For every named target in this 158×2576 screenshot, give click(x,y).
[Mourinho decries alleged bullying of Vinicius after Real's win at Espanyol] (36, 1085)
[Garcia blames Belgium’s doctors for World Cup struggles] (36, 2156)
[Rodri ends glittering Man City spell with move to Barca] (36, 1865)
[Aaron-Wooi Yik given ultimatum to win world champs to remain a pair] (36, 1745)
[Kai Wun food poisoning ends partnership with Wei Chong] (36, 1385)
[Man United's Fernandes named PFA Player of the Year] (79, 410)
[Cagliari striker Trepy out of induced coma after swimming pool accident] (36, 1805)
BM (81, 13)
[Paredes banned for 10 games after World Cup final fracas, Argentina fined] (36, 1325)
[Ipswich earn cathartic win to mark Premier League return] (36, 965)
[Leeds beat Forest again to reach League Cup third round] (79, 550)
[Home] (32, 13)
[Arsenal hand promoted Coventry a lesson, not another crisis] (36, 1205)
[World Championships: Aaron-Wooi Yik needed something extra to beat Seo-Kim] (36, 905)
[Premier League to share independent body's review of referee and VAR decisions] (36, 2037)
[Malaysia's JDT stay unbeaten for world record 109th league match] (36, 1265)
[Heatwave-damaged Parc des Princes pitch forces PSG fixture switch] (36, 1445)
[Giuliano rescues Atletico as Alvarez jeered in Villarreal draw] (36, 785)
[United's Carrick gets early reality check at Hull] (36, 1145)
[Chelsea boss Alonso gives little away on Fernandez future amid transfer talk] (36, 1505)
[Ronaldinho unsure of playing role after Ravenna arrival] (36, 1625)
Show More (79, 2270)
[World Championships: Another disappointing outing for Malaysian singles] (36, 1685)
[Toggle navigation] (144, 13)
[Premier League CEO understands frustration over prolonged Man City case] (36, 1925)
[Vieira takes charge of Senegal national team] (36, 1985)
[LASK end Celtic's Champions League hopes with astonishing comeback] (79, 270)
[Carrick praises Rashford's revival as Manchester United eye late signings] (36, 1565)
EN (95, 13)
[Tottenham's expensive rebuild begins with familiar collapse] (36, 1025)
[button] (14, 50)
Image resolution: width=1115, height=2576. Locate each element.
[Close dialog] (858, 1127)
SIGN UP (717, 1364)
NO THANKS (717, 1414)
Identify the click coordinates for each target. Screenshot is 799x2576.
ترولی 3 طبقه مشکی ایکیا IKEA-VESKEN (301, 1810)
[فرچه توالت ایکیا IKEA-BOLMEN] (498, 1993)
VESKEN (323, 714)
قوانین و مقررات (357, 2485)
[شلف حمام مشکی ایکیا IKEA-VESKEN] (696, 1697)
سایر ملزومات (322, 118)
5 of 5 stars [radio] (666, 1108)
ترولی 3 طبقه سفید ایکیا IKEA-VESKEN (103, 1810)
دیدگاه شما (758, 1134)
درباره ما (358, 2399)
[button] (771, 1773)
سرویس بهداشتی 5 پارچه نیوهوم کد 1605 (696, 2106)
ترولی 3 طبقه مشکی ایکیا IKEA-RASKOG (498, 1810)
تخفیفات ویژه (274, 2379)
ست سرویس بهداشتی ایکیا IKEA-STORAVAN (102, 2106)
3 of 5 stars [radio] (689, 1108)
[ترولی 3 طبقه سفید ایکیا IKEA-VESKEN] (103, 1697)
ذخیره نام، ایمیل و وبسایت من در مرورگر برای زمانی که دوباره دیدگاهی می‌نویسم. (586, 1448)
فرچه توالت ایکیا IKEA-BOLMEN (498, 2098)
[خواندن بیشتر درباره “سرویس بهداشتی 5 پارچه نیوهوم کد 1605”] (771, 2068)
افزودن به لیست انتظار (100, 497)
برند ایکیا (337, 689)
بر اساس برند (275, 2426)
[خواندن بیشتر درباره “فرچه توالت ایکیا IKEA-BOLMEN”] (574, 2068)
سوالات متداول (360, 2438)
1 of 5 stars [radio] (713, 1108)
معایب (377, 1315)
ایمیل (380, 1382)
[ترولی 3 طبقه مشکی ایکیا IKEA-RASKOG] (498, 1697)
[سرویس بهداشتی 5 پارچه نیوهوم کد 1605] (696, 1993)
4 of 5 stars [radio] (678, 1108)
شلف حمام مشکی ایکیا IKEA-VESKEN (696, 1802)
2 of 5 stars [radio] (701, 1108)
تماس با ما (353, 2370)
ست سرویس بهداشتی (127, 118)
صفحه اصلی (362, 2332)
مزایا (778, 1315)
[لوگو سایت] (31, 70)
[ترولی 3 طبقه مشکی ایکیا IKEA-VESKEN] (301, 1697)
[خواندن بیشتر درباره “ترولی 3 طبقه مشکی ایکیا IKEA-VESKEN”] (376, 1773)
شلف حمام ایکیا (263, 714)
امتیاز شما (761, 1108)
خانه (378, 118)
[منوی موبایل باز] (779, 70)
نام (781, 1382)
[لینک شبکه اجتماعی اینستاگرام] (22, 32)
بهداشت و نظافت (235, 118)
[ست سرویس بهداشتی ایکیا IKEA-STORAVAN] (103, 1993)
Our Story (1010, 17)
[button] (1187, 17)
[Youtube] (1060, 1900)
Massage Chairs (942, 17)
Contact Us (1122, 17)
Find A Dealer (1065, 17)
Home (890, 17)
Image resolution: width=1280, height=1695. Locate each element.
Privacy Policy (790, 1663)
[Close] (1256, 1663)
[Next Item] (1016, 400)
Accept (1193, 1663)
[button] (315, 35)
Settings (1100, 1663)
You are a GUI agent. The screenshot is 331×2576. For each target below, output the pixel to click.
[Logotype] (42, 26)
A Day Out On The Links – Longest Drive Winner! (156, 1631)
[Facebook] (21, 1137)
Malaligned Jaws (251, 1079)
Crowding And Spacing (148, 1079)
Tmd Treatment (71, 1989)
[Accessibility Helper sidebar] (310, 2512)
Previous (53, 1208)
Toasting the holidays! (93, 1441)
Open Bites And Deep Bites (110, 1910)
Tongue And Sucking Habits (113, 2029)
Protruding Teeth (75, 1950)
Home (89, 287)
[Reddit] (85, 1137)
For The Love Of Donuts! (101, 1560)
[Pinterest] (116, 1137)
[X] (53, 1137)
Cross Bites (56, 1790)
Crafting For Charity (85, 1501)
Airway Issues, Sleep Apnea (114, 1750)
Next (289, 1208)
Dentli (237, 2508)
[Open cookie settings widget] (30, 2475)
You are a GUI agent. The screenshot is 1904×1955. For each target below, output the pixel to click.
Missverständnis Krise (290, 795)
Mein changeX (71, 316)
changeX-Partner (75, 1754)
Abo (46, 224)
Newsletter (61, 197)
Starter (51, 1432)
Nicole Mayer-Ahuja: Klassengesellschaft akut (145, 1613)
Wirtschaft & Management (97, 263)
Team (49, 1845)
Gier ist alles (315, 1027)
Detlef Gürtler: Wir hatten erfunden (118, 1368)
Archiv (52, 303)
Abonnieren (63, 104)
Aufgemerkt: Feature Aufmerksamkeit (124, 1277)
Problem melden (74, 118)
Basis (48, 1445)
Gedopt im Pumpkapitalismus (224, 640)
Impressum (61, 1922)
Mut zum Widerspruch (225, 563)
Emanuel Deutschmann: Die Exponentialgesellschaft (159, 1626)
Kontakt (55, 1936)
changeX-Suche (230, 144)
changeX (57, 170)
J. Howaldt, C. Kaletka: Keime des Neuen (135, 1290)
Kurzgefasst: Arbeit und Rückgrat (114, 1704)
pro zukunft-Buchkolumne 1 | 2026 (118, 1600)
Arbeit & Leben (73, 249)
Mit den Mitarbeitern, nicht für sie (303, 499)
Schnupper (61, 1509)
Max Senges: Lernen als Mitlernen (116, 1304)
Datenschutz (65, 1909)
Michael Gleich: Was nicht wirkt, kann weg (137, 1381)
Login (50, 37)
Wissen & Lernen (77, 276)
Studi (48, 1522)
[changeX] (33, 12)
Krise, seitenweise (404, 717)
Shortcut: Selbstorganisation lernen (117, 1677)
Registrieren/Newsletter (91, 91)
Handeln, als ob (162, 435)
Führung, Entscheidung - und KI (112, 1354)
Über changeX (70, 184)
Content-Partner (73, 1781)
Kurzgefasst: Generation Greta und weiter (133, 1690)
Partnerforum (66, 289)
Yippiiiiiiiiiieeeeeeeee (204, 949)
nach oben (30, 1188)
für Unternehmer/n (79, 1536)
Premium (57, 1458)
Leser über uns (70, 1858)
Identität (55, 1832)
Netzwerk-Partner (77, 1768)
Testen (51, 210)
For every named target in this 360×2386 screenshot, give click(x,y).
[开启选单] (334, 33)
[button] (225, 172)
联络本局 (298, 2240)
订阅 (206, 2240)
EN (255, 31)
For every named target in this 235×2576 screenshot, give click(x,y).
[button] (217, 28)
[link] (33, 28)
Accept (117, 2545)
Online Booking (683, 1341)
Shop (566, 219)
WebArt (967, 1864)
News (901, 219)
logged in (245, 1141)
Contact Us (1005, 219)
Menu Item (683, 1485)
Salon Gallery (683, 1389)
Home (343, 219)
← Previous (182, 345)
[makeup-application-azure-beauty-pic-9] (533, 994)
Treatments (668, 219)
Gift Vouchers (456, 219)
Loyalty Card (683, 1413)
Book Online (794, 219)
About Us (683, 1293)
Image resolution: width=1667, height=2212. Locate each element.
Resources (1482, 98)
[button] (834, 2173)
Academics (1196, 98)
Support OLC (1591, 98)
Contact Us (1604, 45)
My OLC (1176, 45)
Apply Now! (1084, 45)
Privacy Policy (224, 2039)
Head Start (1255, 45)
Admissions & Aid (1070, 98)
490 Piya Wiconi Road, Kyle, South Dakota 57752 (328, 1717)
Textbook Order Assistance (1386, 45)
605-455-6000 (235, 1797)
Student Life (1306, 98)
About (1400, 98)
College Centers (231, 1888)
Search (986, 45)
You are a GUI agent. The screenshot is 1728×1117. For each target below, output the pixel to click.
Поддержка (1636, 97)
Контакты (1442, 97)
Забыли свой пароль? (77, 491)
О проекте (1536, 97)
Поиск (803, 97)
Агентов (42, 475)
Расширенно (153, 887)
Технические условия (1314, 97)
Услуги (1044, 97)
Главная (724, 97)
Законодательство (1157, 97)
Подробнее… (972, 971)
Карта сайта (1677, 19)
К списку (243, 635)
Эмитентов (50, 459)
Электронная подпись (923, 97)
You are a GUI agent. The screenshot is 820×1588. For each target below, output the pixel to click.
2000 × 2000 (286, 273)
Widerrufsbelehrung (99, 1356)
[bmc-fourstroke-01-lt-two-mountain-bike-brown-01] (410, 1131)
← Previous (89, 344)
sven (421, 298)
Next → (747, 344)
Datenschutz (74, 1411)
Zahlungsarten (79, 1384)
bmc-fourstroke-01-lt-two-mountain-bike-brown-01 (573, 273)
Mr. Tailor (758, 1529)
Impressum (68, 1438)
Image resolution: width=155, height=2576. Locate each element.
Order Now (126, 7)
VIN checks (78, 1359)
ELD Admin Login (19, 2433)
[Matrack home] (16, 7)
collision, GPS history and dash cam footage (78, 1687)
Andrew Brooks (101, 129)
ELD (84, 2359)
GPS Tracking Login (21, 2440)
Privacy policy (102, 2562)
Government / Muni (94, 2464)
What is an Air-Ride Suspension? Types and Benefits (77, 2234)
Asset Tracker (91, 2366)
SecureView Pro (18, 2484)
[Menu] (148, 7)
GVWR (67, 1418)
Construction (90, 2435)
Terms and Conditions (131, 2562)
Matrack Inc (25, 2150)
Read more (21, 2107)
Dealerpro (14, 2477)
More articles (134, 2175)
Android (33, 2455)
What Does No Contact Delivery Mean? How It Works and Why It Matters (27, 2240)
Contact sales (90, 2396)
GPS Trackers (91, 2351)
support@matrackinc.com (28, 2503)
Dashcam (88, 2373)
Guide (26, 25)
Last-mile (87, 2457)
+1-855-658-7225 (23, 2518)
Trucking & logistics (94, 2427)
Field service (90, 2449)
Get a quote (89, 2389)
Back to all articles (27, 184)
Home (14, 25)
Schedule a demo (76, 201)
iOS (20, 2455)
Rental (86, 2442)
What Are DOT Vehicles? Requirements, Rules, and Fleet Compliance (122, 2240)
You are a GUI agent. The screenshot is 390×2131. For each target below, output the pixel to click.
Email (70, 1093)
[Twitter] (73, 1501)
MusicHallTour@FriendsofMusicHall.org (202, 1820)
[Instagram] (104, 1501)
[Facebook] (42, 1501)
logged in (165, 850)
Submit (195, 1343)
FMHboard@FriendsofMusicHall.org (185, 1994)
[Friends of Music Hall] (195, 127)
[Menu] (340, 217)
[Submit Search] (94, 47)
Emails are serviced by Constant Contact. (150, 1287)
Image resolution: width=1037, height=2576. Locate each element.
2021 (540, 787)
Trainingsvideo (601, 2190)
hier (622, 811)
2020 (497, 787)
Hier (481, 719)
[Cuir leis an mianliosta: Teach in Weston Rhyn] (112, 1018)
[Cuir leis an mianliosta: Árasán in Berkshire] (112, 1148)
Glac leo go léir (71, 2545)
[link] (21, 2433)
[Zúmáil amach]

■ Exercise goal
Among the entries above, the lines between the ones containing "Government / Muni (94, 2464)" and "Android (33, 2455)", inclusive, are to be transcribed exactly. No other line is to be given.

■ Response below
Government / Muni (94, 2464)
What is an Air-Ride Suspension? Types and Benefits (77, 2234)
Asset Tracker (91, 2366)
SecureView Pro (18, 2484)
[Menu] (148, 7)
GVWR (67, 1418)
Construction (90, 2435)
Terms and Conditions (131, 2562)
Matrack Inc (25, 2150)
Read more (21, 2107)
Dealerpro (14, 2477)
More articles (134, 2175)
Android (33, 2455)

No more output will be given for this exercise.